### Your objective
Where does the word "Enego" show up in the records? Copy every line that holds it.

### Extracted data
((

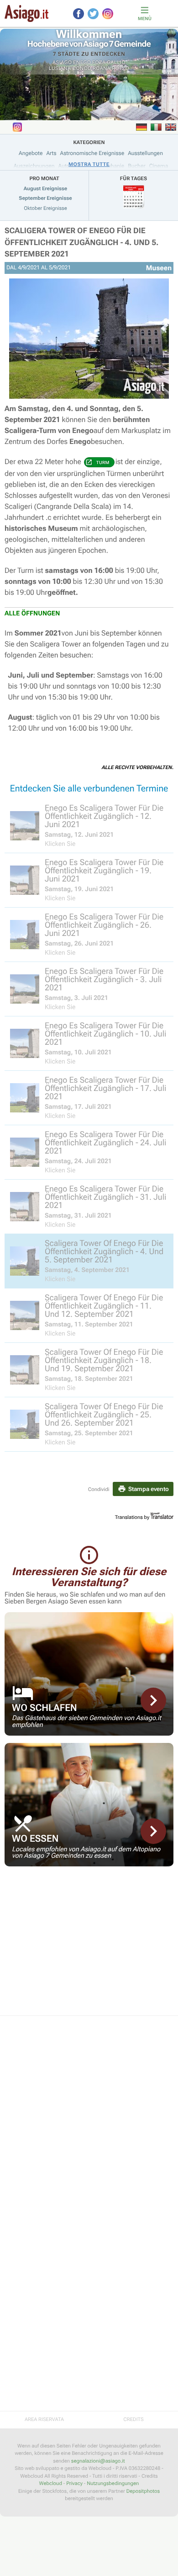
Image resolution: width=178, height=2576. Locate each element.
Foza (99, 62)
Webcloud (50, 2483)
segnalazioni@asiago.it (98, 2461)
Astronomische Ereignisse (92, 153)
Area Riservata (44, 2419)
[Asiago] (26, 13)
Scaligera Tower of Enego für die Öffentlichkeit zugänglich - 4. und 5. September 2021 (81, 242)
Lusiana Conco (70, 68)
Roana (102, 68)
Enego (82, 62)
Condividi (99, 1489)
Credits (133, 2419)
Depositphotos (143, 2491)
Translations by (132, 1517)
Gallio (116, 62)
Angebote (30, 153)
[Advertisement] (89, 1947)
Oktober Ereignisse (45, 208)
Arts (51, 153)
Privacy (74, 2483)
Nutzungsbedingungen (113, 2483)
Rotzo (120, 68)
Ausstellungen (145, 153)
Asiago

))
((

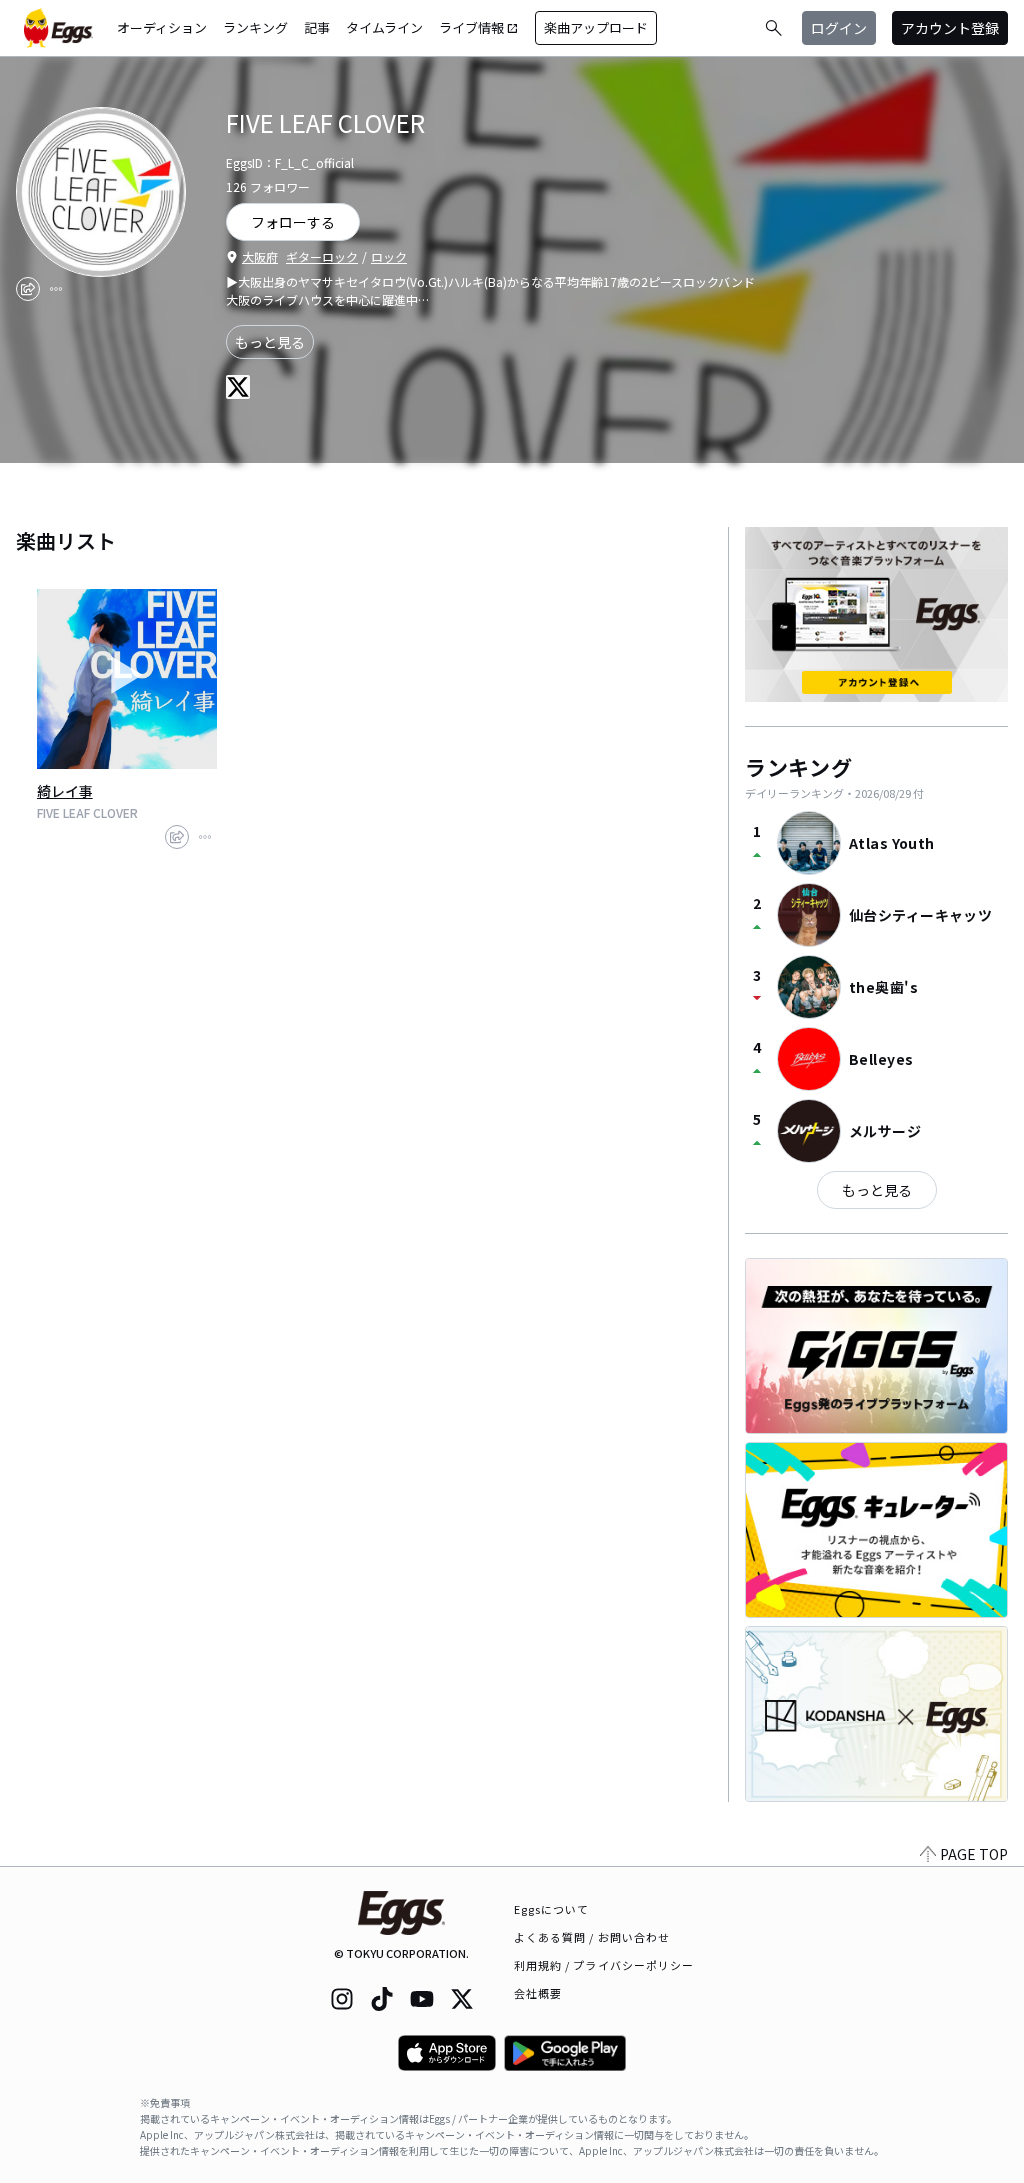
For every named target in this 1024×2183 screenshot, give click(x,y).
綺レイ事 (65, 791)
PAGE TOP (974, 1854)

))

### Reply to the exercise
Scaligera Tower of Enego für die Öffentlichkeit zugänglich - 4. und 5. September 2021 (81, 242)
Enego (82, 62)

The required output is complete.